Ibnul Qayyim rahimahullah mengatakan, “Beruntunglah orang yang bersikap adil di hadapan Rabbnya. Sehingga dia pun mau mengakui kebodohan dirinya sendiri tentang ilmu yang dia miliki.
Betapa bodohnya dia tentang cacat-cacat yang ada di dalam amalnya. Betapa bodohnya dia tentang aib-aib yang ada pada dirinya sendiri. Dan betapa jelek kualitas pengabdiannya kepada Allah. Begitu zalim mu’amalahnya kepada Allah.
Kalau pun Allah menghukumnya gara-gara dosa yang dia perbuat, maka dia memandangnya sebagai bentuk keadilan dari-Nya. Dan apabila dia tidak dihukum oleh-Nya maka baginya itu merupakan karunia dari-Nya.

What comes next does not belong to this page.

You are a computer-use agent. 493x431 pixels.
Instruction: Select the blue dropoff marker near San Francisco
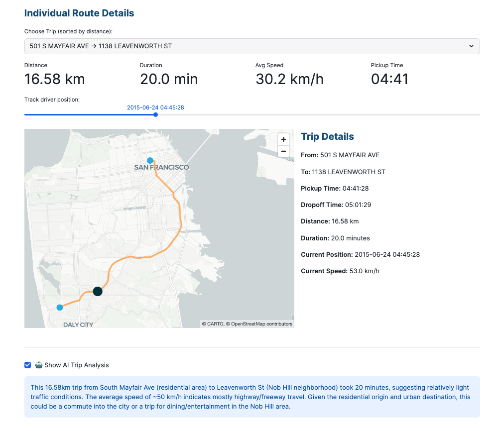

Kalau dia bisa melakukan kebaikan maka dia pun memandang hal itu sebagai salah satu bentuk karunia dan sedekah Allah kepada dirinya. Dan kalau kemudian Allah menerima amalnya maka itu adalah kenikmatan dan sedekah yang kedua. Kalaupun seandainya Allah menolak amalnya maka itu berarti amal (jelek) semacam itu memang tidak layak dipersembahkan kepada-Nya.
Kalau dia melakukan keburukan maka dia memandangnya sebagai akibat dari lepasnya pertolongan dan perhatian Allah kepadanya, dan juga karena Allah tidak lagi mau menjaga dirinya, dan itu adalah tindak keadilan-Nya kepada dirinya. Maka dia bisa menyaksikan betapa butuhnya dia kepada Rabbnya, dan betapa zalim ia kepada dirinya sendiri. Maka kalau Allah berkenan mengampuni dosanya, maka itu semata-mata terjadi karena kebaikan, kedermawanan dan kemurahan dari-Nya.
Inti dari persoalan ini adalah dia senantiasa memandang Rabbnya selalu berbuat kebaikan. Adapun dirinya dia pandang sebagai orang yang berbuat kejelekan, meremehkan, atau telah meninggalkan kewajiban. Sehingga dia dapat melihat bahwa segala hal yang menggembirakannya merupakan bagian dari karunia Rabbnya kepada dirinya dan kebaikan untuknya. Sedangkan segala sesuatu yang membuatnya susah adalah akibat dosanya sendiri dan bentuk keadilan yang Allah terapkan baginya…” (al-Fawa’id, hal. 36).